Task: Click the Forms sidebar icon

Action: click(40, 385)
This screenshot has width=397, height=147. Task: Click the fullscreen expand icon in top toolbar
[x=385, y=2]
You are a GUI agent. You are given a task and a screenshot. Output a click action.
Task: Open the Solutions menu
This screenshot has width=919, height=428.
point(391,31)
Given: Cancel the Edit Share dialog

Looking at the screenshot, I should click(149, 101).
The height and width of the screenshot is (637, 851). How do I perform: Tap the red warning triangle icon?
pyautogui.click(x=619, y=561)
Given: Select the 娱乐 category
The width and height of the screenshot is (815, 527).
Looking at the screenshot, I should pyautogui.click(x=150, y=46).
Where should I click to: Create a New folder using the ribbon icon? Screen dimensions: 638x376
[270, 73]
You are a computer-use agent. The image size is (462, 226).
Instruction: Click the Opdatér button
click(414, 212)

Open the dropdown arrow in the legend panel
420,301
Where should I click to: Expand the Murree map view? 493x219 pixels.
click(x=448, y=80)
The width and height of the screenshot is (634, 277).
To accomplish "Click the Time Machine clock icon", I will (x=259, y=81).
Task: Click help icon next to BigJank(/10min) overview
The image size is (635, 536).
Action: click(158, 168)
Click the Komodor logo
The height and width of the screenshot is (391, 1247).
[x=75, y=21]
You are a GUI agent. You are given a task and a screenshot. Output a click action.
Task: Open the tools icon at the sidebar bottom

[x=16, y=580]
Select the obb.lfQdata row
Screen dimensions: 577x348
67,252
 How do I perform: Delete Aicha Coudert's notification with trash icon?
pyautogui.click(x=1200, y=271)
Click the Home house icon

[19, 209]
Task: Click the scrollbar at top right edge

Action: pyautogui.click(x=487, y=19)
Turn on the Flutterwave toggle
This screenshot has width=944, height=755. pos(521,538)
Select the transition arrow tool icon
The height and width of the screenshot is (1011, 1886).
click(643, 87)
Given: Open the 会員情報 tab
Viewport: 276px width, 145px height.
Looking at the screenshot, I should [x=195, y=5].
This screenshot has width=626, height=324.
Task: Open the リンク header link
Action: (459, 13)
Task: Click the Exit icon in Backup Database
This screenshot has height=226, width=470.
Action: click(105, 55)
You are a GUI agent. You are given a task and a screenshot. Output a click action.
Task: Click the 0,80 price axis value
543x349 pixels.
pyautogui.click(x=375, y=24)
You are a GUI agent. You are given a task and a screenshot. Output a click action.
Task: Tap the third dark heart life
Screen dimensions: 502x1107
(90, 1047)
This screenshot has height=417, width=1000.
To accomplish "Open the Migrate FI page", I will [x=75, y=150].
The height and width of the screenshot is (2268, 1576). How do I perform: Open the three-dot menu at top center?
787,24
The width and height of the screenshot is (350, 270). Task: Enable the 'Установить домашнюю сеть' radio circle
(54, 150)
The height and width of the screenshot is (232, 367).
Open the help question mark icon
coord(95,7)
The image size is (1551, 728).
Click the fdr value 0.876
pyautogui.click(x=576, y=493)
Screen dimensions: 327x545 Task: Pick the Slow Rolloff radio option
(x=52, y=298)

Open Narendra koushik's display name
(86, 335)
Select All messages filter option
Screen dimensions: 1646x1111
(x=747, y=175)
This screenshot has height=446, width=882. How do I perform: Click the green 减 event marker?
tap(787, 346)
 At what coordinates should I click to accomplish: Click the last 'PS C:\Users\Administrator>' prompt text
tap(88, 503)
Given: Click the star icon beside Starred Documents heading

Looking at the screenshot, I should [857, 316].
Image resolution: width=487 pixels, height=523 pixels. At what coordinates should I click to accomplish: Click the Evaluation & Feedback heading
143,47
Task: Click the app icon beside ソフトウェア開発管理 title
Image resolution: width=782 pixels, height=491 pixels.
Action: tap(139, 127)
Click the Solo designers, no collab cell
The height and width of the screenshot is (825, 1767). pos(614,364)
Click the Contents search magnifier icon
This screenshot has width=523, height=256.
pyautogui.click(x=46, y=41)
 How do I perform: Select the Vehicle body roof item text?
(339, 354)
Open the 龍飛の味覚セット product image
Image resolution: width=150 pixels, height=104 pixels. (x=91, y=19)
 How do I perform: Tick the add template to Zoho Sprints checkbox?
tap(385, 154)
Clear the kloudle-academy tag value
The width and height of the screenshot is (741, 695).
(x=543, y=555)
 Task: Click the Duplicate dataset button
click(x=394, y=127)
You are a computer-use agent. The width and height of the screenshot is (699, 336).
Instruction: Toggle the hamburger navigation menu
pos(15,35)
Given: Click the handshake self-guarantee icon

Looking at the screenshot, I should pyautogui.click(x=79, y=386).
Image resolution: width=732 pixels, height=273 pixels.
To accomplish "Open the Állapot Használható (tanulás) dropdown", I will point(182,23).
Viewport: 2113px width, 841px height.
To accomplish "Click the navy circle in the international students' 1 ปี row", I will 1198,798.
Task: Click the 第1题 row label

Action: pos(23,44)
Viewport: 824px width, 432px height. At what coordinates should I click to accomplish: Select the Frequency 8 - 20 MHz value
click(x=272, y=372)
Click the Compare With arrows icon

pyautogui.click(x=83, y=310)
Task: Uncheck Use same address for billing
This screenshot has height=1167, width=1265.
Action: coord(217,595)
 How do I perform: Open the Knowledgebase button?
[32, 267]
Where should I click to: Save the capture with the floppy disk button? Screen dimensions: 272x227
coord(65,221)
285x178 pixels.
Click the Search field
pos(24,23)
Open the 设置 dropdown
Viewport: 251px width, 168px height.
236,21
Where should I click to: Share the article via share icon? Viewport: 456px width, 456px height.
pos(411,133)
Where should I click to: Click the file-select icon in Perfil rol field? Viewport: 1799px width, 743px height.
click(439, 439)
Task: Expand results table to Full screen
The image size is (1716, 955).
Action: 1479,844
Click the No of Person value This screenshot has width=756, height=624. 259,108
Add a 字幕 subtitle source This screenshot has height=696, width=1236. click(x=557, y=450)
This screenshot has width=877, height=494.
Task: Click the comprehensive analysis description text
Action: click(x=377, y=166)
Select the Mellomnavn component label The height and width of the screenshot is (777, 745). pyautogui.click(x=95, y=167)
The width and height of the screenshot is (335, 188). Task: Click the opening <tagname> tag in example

_WORK TO COMPLETE:_ Write out the material again, matching every line.

_TASK RESPONSE:_
Task: Click the Forms sidebar icon

Action: click(40, 385)
This screenshot has width=397, height=147. Task: Click the fullscreen expand icon in top toolbar
[x=385, y=2]
You are a GUI agent. You are given a task and a screenshot. Output a click action.
Task: Open the Solutions menu
This screenshot has width=919, height=428.
point(391,31)
Given: Cancel the Edit Share dialog

Looking at the screenshot, I should click(149, 101).
The height and width of the screenshot is (637, 851). How do I perform: Tap the red warning triangle icon?
pyautogui.click(x=619, y=561)
Given: Select the 娱乐 category
The width and height of the screenshot is (815, 527).
Looking at the screenshot, I should pyautogui.click(x=150, y=46).
Where should I click to: Create a New folder using the ribbon icon? Screen dimensions: 638x376
[270, 73]
You are a computer-use agent. The image size is (462, 226).
Instruction: Click the Opdatér button
click(414, 212)

Open the dropdown arrow in the legend panel
420,301
Where should I click to: Expand the Murree map view? 493x219 pixels.
click(x=448, y=80)
The width and height of the screenshot is (634, 277).
To accomplish "Click the Time Machine clock icon", I will (x=259, y=81).
Task: Click help icon next to BigJank(/10min) overview
The image size is (635, 536).
Action: click(158, 168)
Click the Komodor logo
The height and width of the screenshot is (391, 1247).
[x=75, y=21]
You are a GUI agent. You are given a task and a screenshot. Output a click action.
Task: Open the tools icon at the sidebar bottom

[x=16, y=580]
Select the obb.lfQdata row
Screen dimensions: 577x348
67,252
 How do I perform: Delete Aicha Coudert's notification with trash icon?
pyautogui.click(x=1200, y=271)
Click the Home house icon

[19, 209]
Task: Click the scrollbar at top right edge

Action: pyautogui.click(x=487, y=19)
Turn on the Flutterwave toggle
This screenshot has width=944, height=755. pos(521,538)
Select the transition arrow tool icon
The height and width of the screenshot is (1011, 1886).
click(643, 87)
Given: Open the 会員情報 tab
Viewport: 276px width, 145px height.
Looking at the screenshot, I should [x=195, y=5].
This screenshot has width=626, height=324.
Task: Open the リンク header link
Action: (459, 13)
Task: Click the Exit icon in Backup Database
This screenshot has height=226, width=470.
Action: click(105, 55)
You are a GUI agent. You are given a task and a screenshot. Output a click action.
Task: Click the 0,80 price axis value
543x349 pixels.
pyautogui.click(x=375, y=24)
You are a GUI agent. You are given a task and a screenshot. Output a click action.
Task: Tap the third dark heart life
Screen dimensions: 502x1107
(90, 1047)
This screenshot has height=417, width=1000.
To accomplish "Open the Migrate FI page", I will [x=75, y=150].
The height and width of the screenshot is (2268, 1576). How do I perform: Open the three-dot menu at top center?
787,24
The width and height of the screenshot is (350, 270). Task: Enable the 'Установить домашнюю сеть' radio circle
(54, 150)
The height and width of the screenshot is (232, 367).
Open the help question mark icon
coord(95,7)
The image size is (1551, 728).
Click the fdr value 0.876
pyautogui.click(x=576, y=493)
Screen dimensions: 327x545 Task: Pick the Slow Rolloff radio option
(x=52, y=298)

Open Narendra koushik's display name
(86, 335)
Select All messages filter option
Screen dimensions: 1646x1111
(x=747, y=175)
This screenshot has height=446, width=882. How do I perform: Click the green 减 event marker?
tap(787, 346)
 At what coordinates should I click to accomplish: Click the last 'PS C:\Users\Administrator>' prompt text
tap(88, 503)
Given: Click the star icon beside Starred Documents heading

Looking at the screenshot, I should [857, 316].
Image resolution: width=487 pixels, height=523 pixels. At what coordinates should I click to accomplish: Click the Evaluation & Feedback heading
143,47
Task: Click the app icon beside ソフトウェア開発管理 title
Image resolution: width=782 pixels, height=491 pixels.
Action: tap(139, 127)
Click the Solo designers, no collab cell
The height and width of the screenshot is (825, 1767). pos(614,364)
Click the Contents search magnifier icon
This screenshot has width=523, height=256.
pyautogui.click(x=46, y=41)
 How do I perform: Select the Vehicle body roof item text?
(339, 354)
Open the 龍飛の味覚セット product image
Image resolution: width=150 pixels, height=104 pixels. (x=91, y=19)
 How do I perform: Tick the add template to Zoho Sprints checkbox?
tap(385, 154)
Clear the kloudle-academy tag value
The width and height of the screenshot is (741, 695).
(x=543, y=555)
 Task: Click the Duplicate dataset button
click(x=394, y=127)
You are a computer-use agent. The width and height of the screenshot is (699, 336).
Instruction: Toggle the hamburger navigation menu
pos(15,35)
Given: Click the handshake self-guarantee icon

Looking at the screenshot, I should pyautogui.click(x=79, y=386).
Image resolution: width=732 pixels, height=273 pixels.
To accomplish "Open the Állapot Használható (tanulás) dropdown", I will point(182,23).
Viewport: 2113px width, 841px height.
To accomplish "Click the navy circle in the international students' 1 ปี row", I will 1198,798.
Task: Click the 第1题 row label

Action: pos(23,44)
Viewport: 824px width, 432px height. At what coordinates should I click to accomplish: Select the Frequency 8 - 20 MHz value
click(x=272, y=372)
Click the Compare With arrows icon

pyautogui.click(x=83, y=310)
Task: Uncheck Use same address for billing
This screenshot has height=1167, width=1265.
Action: coord(217,595)
 How do I perform: Open the Knowledgebase button?
[32, 267]
Where should I click to: Save the capture with the floppy disk button? Screen dimensions: 272x227
coord(65,221)
285x178 pixels.
Click the Search field
pos(24,23)
Open the 设置 dropdown
Viewport: 251px width, 168px height.
236,21
Where should I click to: Share the article via share icon? Viewport: 456px width, 456px height.
pos(411,133)
Where should I click to: Click the file-select icon in Perfil rol field? Viewport: 1799px width, 743px height.
click(439, 439)
Task: Expand results table to Full screen
The image size is (1716, 955).
Action: 1479,844
Click the No of Person value This screenshot has width=756, height=624. 259,108
Add a 字幕 subtitle source This screenshot has height=696, width=1236. click(x=557, y=450)
This screenshot has width=877, height=494.
Task: Click the comprehensive analysis description text
Action: click(x=377, y=166)
Select the Mellomnavn component label The height and width of the screenshot is (777, 745). pyautogui.click(x=95, y=167)
The width and height of the screenshot is (335, 188). Task: Click the opening <tagname> tag in example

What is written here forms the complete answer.